MediaResource Lifecycle¶

This document describes the MediaResource system — the centralized, content-addressable media management layer introduced to replace per-entity storage path conventions with a unified, deduplicated approach.

Overview¶

Why MediaResource Exists¶

Before MediaResource, each entity type (Product, Subject, Style, etc.) managed its own storage paths with bespoke naming conventions (images/products/{id}/..., images/subjects/...). This led to:

No deduplication — identical files uploaded twice consumed double storage
Fragile path coupling — entity-specific path formats baked into multiple services
No centralized cleanup — orphaned files accumulated when entities were deleted
Inconsistent metadata — dimensions, hashes, and file info tracked differently per entity

MediaResource solves these problems with:

Content-addressable storage — files identified by MD5 content hash, automatic dedup
Entity-agnostic canonical paths — all files stored at media/{resource_id}/file.{ext}
Polymorphic attachments — one join table links any entity to any media resource
Resilient deletion — deferred post-commit deletions with dead-letter retry and orphan scanning

Data Model¶

Entity-Relationship Diagram¶

erDiagram
    MediaResource ||--o{ MediaResourceAttachment : "has many"
    MediaResource {
        uuid id PK
        enum resource_type "IMAGE | VIDEO"
        string storage_key "R2 path"
        string content_hash "MD5 for dedup"
        string extension
        int file_size
        int width
        int height
        string dominant_color
        bool protected
        string alt_text
        string caption
        string color_profile "images only"
        float duration "videos only"
        datetime created_at
    }

    MediaResourceAttachment {
        uuid id PK
        uuid media_resource_id FK
        enum entity_type "PRODUCT | SUBJECT | ..."
        uuid entity_id
        string slot "e.g. cover_image"
        int position "NULL for single slots"
        datetime created_at
    }

    MediaDeletionDeadLetter {
        uuid id PK
        string storage_key
        string error_message
        int attempts
        datetime created_at
        datetime last_attempted_at
    }

MediaResource¶

The central entity representing a unique media file in storage.

Field	Type	Description
`id`	UUID	Primary key
`resource_type`	`IMAGE` \| `VIDEO`	Single-table inheritance discriminator
`storage_key`	string	Relative R2 path (e.g., `media/{id}/file.webp`)
`content_hash`	string	MD5 hash for deduplication
`extension`	string	File extension (e.g., `webp`, `png`)
`file_size`	int	Size in bytes
`width` / `height`	int?	Pixel dimensions
`dominant_color`	string?	Hex color code
`protected`	bool	Prevents deletion by orphan scanner
`alt_text` / `caption`	string?	Accessibility and display text
`color_profile`	string?	ICC profile (images only)
`duration`	float?	Length in seconds (videos only)
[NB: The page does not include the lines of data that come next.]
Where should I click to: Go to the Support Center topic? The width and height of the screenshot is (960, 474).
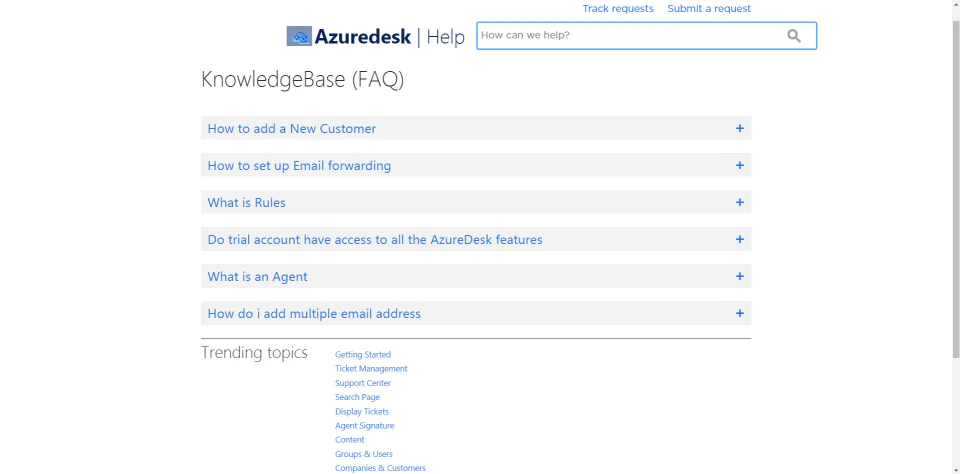point(362,383)
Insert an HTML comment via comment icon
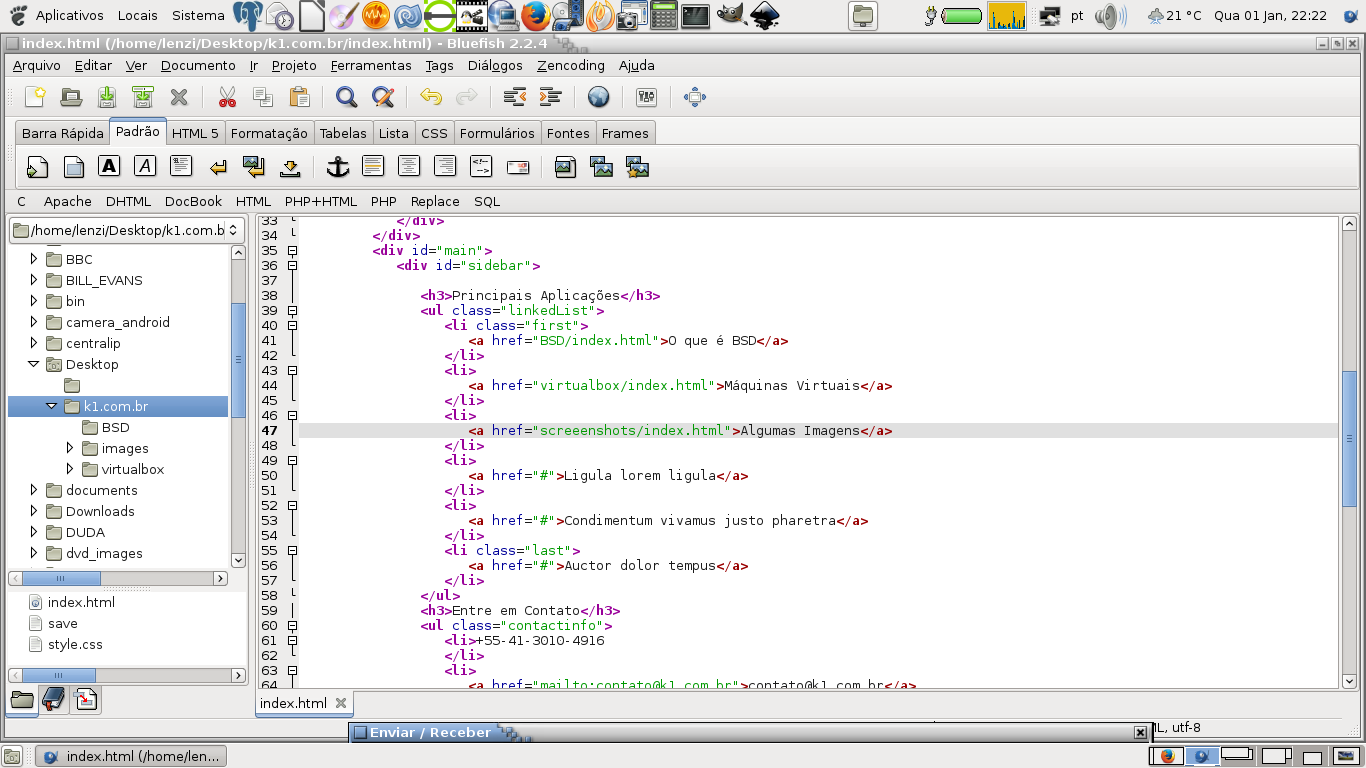Screen dimensions: 1366x768 pyautogui.click(x=481, y=167)
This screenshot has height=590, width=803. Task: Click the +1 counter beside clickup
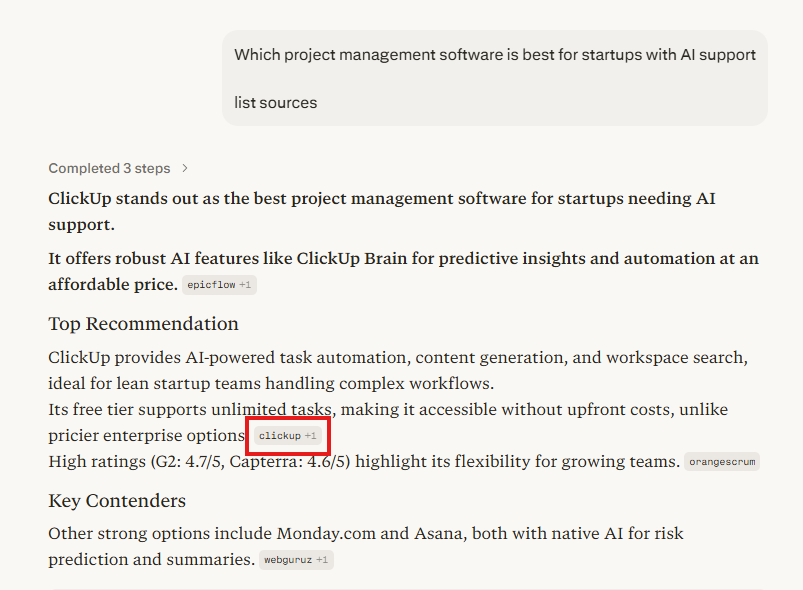[x=311, y=436]
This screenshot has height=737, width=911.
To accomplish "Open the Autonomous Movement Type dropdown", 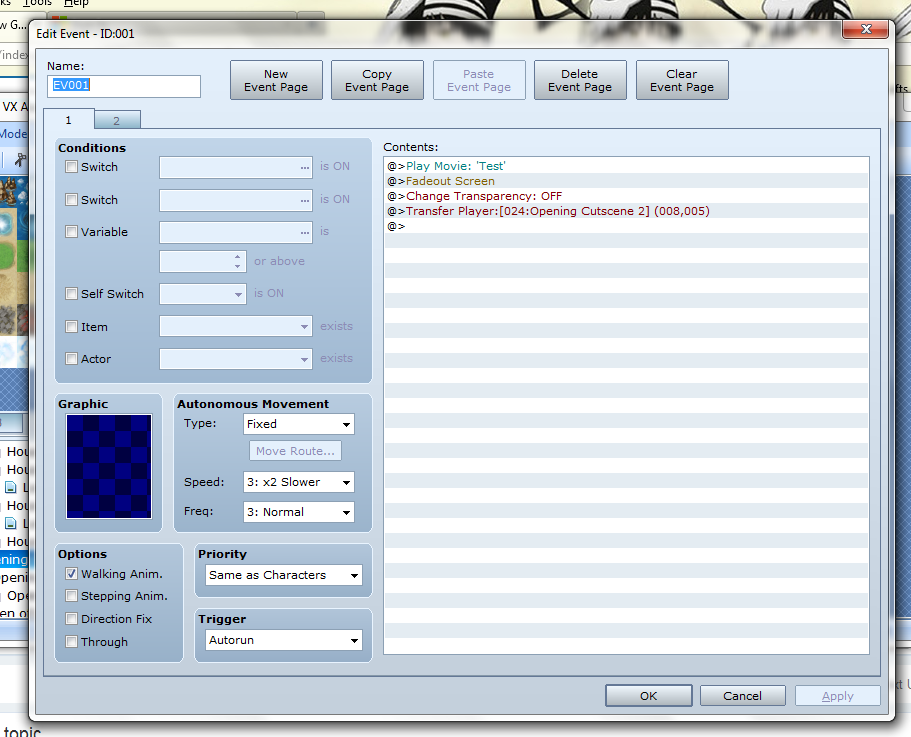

Computed properties: - aspect_ratio — width / height (if both present) - orientation — "portrait", "landscape", or "square"

MediaResourceAttachment¶

Polymorphic join table connecting any entity to any MediaResource.

Field	Type	Description
`media_resource_id`	UUID (FK)	Points to `media_resource.id`
`entity_type`	MediaEntityType	Which entity table (e.g., `PRODUCT`, `PREDICTION`)
`entity_id`	UUID	The owning entity's primary key
`slot`	string	Field name on entity (e.g., `cover_image`, `reference_images`)
`position`	int?	Order within list slots; `NULL` for single-value slots

Uniqueness constraints: - Single slots: UNIQUE(entity_type, entity_id, slot) WHERE position IS NULL - List slots: UNIQUE(entity_type, entity_id, slot, position) WHERE position IS NOT NULL

MediaDeletionDeadLetter¶

Records failed R2 storage deletions for retry by the scheduler.

Field	Type	Description
`storage_key`	string	R2 path that failed to delete
`error_message`	string	Failure reason
`attempts`	int	Retry counter (starts at 1)
`last_attempted_at`	datetime	Most recent retry timestamp

Canonical Path¶

All new media files are stored at:

media/{resource_id}/file.{ext}

Regex: ^media/[0-9a-f\-]{36}/file\.\w+$

Benefits: - Entity-agnostic — renaming or re-typing an entity requires no file move - Predictable — any resource_id maps to exactly one path - No naming collisions — UUID guarantees uniqueness

Legacy paths (images/products/..., images/subjects/..., shooting_looks/...) remain valid for pre-existing data. Both legacy and canonical paths resolve correctly via CDN.

Ingestion Flows¶

Path A: User Uploads (via `ingest_all`)¶

Used when creating or updating entities from API requests with file URLs.

sequenceDiagram
    participant FE as Frontend
    participant R2 as R2 Storage
    participant BE as Backend
    participant DB as Database

    FE->>R2: PUT file to presigned URL
    Note over R2: File at temp/{file_id}_{ts}_{name}

    FE->>BE: POST /products (with temp URLs)
    BE->>R2: HEAD temp file (get ETag, size)
    BE->>BE: Resolve content_hash from ETag

    alt Dedup hit (hash exists)
        BE->>R2: DELETE temp file
        BE->>DB: Reuse existing MediaResource
    else Dedup miss (new file)
        BE->>DB: CREATE MediaResource
        BE->>R2: COPY temp → media/{resource_id}/file.{ext}
        BE->>DB: UPDATE storage_key to canonical path
    end

    BE->>DB: CREATE MediaResourceAttachment
    BE->>DB: COMMIT
    BE->>R2: Delete temp file (deferred)

Entities using Path A: Product, Subject, Style, Organization, ShotType, GuidelinesShotType, ShootingLookOutfit, BackgroundPreset

Key method: media_service.ingest_all(entity, input_schema)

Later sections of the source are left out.